§ Exercise details
Lay out the items as a numbered list, leaving out blank lines, from the line with "The image size is (499, 377)." through the end of the items.

..............................

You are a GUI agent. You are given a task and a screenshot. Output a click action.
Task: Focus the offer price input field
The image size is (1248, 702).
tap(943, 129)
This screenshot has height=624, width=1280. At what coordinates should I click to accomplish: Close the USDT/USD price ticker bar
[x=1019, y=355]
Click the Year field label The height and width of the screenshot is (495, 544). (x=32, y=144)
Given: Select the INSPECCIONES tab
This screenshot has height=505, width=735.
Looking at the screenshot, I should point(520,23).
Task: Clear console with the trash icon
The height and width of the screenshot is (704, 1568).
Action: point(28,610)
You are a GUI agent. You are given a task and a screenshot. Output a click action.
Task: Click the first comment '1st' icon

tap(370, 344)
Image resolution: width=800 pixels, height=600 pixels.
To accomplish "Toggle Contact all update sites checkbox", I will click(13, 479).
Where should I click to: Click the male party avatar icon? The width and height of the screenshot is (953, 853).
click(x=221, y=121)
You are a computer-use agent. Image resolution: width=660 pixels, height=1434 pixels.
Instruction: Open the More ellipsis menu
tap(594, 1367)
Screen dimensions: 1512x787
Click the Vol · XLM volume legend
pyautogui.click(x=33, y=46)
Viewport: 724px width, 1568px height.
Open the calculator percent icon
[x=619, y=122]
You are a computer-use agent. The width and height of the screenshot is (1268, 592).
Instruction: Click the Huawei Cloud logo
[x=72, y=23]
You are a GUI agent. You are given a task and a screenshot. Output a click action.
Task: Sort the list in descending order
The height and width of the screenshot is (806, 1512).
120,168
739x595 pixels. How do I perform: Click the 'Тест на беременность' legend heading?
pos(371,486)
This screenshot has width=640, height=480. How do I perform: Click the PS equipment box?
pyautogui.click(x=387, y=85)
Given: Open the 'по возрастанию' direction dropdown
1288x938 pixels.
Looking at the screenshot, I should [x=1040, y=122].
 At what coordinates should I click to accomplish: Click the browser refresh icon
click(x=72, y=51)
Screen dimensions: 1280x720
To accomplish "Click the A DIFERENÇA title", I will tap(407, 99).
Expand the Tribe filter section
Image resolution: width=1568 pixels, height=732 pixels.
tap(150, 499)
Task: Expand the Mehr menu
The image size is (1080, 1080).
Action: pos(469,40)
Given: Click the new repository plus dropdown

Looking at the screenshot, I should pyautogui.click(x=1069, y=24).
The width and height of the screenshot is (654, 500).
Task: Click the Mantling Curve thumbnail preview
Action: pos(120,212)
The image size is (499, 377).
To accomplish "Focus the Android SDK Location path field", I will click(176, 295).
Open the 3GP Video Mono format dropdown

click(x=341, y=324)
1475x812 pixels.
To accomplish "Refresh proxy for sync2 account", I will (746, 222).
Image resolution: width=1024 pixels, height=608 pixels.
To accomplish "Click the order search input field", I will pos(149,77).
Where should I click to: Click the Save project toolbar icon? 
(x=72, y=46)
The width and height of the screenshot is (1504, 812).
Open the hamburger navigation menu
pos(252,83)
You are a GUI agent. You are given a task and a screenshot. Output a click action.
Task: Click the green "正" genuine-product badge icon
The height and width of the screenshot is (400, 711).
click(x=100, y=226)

..............................

§ Solved problem
1. The image size is (499, 377).
2. To accomplish "Focus the Android SDK Location path field", I will click(176, 295).
3. Open the 3GP Video Mono format dropdown
4. click(x=341, y=324)
5. 1475x812 pixels.
6. To accomplish "Refresh proxy for sync2 account", I will (746, 222).
7. Image resolution: width=1024 pixels, height=608 pixels.
8. To accomplish "Click the order search input field", I will pos(149,77).
9. Where should I click to: Click the Save project toolbar icon? 
10. (x=72, y=46)
11. The width and height of the screenshot is (1504, 812).
12. Open the hamburger navigation menu
13. pos(252,83)
14. You are a GUI agent. You are given a task and a screenshot. Output a click action.
15. Task: Click the green "正" genuine-product badge icon
16. The height and width of the screenshot is (400, 711).
17. click(x=100, y=226)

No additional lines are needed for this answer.